The other problem is the yellowing of figures. This takes a little more work, and a lot more time. As you can see, some of my Stormtroopers are looking like they have a liver complaint they are so yellow. No amount of washing, scrubbing or elbow grease is going to bring the shine back to them. We need a radical approach. It seems the most highly rated way of restoring them to a glorious white is to put them in Hydrogen Peroxide. You need to put them in some and then leave them for a week in the sunshine.
Obviously, this being the height of English summer, Wimbledon weeks and all that, there is no sun. initially I put the figures in a food container and weighed them down as they floated straight back up. This was not the best way of approaching this as for a start, Hydrogen Peroxide is not the kind of stuff you want to pour all over the place. Read the instructions and use gloves! It can be a little, well, tingly to say the least. Important lesson learned. I have found that the best thing to put them in is a glass jar. I had an old pickle jar, which seems the perfect height for dunking your troops in. the lid keeps them submerged and there is no danger of a chemical spillage.

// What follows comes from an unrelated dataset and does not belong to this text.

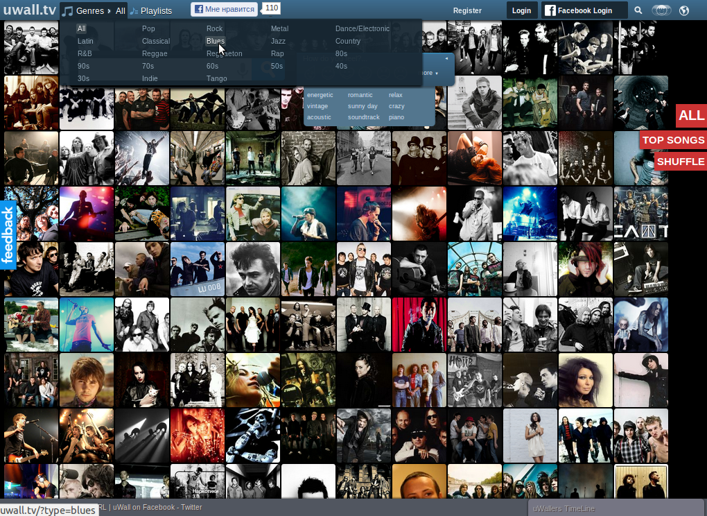Pick Dance/Electronic in the genres menu
Screen dimensions: 707x516
pyautogui.click(x=362, y=28)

After a week on a gloomy and overcast south facing window I was pretty pleased with the results. They may not be perfect but they look a damn sight better than they did when I got them. I dare say if the weather had been better and the sun was out they could have been better. Or if I had been more patient and waited another week they would be even more white. But I have deadlines and a column to write. Also I have almost no patience at all and that is the real reason I only left them on the windowsill for a week. Hopefully, now I have discovered the glass jar method the next batch of figures will be submerged better, without being weighed down with whatever I have laying around.
So the final thing to do was to give them another wash, make sure all the Hydrogen peroxide was off and then clean them with the dashboard cleaner.
But there you have it, my first attempt at restoring figures. I’m fairly happy with it I must say. We will see if I am brave enough to attempt a dishwasher clean at some point, fingers crossed!